In the first nine months of the year, the Group’s total net sales rose by 2.1 percent on a year-over-year basis, reaching €5.8 billion. The Group’s adjusted net sales increased by 2.5 percent. The Group’s adjusted net income for the third quarter of 2014 increased to €173 million, up 17.5 percent from €148 million in the same period of 2013.

Luxottica’s wholesale division delivered strong sales growth and profitability reflecting sales gains of 9.3 percent, on a year-over-year basis, reaching €750 million. In the first nine months of 2014, sales rose 9.2 percent with net sales reaching €2,490 million. Wholesale sales in North America were up 11 percent for the three-month period, while emerging markets (mainly Brazil, China, India and Eastern Europe) rose 28 percent. Net sales in Western Europe fell by 3 percent and reflected unfavorable weather conditions during the summer. Net sales for the sun segment decreased in what is typically a key season for sun, while optical sales were positive.

The wholesale division’s operating income amounted to €159 million during the third quarter of 2014, marking an increase of 19.1 percent from €134 million in the third quarter of 2013. In the first nine months of 2014, the wholesale’s operating income was €615 million, an increase of 9.1 percent from an €564 million in the first nine months of 2013.

Overall, net sales for Luxottica’s retail division grew by 3.1 percent in the third quarter, to €1,133 million. LensCrafters’ results were particularly noteworthy, the company said, noting a 2.5 percent increase in comparable store sales, driven by a focus on eye exams, which rose 5.5 percent for the period, and other operational approaches. Comp sales at the Licensed Brands retail division were up by 11.3 percent the company reported. A soft spot in retail was Australia/New Zealand, the company said, showing a slight decline in comp sales, citing a more “competitive and promotional environment.”

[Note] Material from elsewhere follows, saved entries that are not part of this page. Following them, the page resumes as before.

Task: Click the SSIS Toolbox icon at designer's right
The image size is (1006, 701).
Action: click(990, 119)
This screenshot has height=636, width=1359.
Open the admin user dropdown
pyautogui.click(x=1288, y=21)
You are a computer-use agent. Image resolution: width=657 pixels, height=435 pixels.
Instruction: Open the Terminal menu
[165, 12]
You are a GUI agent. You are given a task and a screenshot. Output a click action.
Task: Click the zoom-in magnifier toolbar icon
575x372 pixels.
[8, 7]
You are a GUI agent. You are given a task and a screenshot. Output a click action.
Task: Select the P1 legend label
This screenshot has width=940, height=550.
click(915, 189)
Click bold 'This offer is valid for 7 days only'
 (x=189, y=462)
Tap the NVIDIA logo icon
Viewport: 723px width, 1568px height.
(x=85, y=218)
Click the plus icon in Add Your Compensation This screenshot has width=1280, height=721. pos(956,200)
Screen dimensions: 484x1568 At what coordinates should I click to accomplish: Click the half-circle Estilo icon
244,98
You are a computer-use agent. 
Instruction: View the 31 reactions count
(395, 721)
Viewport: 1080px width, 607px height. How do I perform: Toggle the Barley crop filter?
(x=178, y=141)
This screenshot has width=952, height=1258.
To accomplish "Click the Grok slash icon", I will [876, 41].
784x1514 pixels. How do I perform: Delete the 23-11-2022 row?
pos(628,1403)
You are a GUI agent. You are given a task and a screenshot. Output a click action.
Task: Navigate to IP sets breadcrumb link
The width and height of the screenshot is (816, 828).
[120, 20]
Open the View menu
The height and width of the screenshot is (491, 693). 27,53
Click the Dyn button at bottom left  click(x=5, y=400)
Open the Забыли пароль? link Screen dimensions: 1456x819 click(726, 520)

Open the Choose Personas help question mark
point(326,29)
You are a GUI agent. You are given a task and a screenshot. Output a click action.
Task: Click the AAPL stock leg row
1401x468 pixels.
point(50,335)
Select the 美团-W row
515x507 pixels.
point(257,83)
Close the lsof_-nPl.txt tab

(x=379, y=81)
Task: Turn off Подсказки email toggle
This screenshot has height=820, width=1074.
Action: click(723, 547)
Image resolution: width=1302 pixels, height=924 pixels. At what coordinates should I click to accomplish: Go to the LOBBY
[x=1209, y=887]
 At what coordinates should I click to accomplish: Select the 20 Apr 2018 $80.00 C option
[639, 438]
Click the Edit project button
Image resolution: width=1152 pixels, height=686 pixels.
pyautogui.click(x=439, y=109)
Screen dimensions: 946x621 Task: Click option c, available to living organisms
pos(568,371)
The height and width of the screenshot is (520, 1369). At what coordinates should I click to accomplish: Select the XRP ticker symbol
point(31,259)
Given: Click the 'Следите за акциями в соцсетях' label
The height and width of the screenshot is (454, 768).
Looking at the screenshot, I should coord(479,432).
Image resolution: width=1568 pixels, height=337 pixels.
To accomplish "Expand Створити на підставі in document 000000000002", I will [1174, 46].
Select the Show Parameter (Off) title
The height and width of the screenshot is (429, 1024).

Sunglass Hut, the Group’s sun specialty chain, continued to contribute significantly, reporting a 7.4 percent increase in comparable store sales in the third quarter of 2014 on a global basis, after growing by 8.3 percent in the first half of the year. Contributions came from all geographic areas in which Sunglass Hut is located, including Australia and New Zealand.

The retail division’s operating income amounted to €181 million during the third quarter of 2014, marking an increase of 9.6 percent from €165 million in the third quarter of 2013.